Seung Min Ryu, the Republic of Korea’s 2004 Olympic table tennis champion and a member of the IOC Athletes’ Commission, updates athletes on preparations for the upcoming Olympic Winter Games

The high point of Seung Min Ryu’s glittering table tennis career was his gold medal in the men’s singles at the Olympic Games Athens 2004. Two years after his playing career drew to a close in 2014, Ryu became the first table tennis player, and just the second Korean, to be elected to the IOC Athletes’ Commission. As he tells us in this exclusive interview, he’s currently heavily involved in preparing for the Olympic Winter Games – which take place in his home country in February 2018.

Tell us about your role with the IOC.
In 2016, I became an IOC Member, and I’m now a member of three commissions: the Athletes’ Commission, the Marketing Commission and the Athletes’ Entourage Commission. Athletes are at the centre of all the commissions – everything we do is related to athletes’ issues.

Have you enjoyed working with the other IOC Athletes’ Commission members over the past 12 months?
It has been a really, really good experience. Before I became an IOC Member, I only focused on the field of play – but now my challenges are off the field of play.

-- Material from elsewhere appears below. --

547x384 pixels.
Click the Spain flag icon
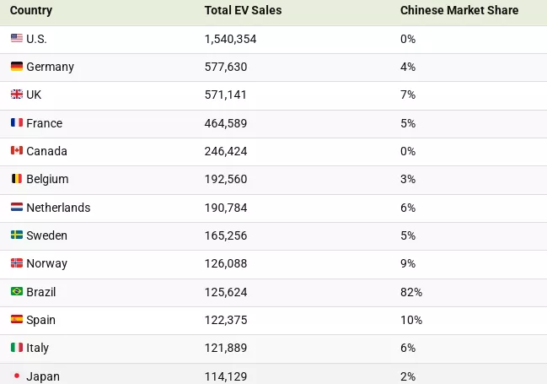pyautogui.click(x=16, y=320)
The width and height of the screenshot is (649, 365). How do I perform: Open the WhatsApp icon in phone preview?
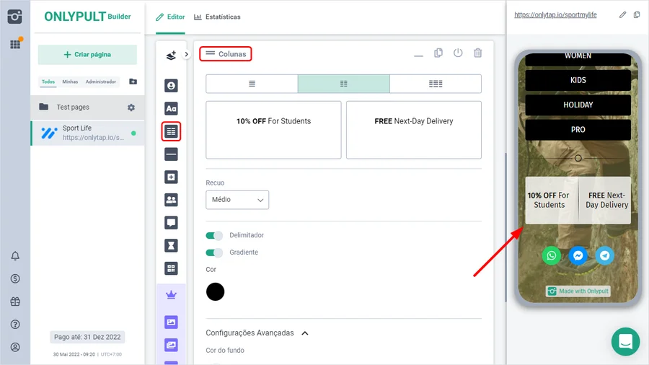point(552,255)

What role have you played in the preparations for the Olympic Winter Games PyeongChang 2018?
My biggest role is as a representative of the athletes: delivering their message to the PyeongChang 2018 Organising Committee (POCOG), and then supporting them during the Games. I try to be a bridge between the IOC, the athletes, POCOG and the Korean Sport & Olympic Committee. We all know and we all agree that athletes are at the heart of the Olympic Movement and the heart of the Olympic Games, so that’s always a main point on our agendas at POCOG.

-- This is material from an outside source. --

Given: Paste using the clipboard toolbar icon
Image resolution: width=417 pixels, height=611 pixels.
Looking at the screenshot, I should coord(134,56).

What will the IOC Athletes’ Commission be doing to enhance the athlete experience in PyeongChang?
We will represent all athletes at PyeongChang 2018, in every area: for example, Games management, transportation, even some competition management. We’re doing our best to communicate with athletes and listen to their voices.

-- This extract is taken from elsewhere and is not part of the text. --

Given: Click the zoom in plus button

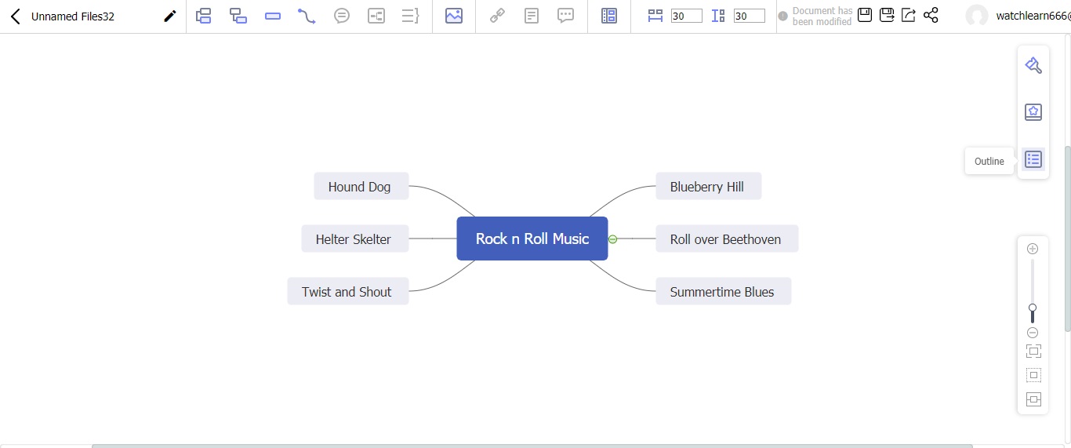Looking at the screenshot, I should pos(1033,249).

What can athletes expect from the host country?
Athletes will experience our cultural traditions and a special atmosphere. I think they will see and experience our miracle – this is a small region with some very big achievements. And they will also experience the Korean people’s passion for the Olympic Winter Games.

What cultural or food recommendations can you give to athletes to help them make the most of their time in the Republic of Korea?
There are many things – at POCOG, we are setting up some tourism programmes that athletes can experience after they’ve competed. Food? PyeongChang is very famous for Korean-style beef steak – it’s really, really delicious, with an amazing taste. Athletes should definitely try it!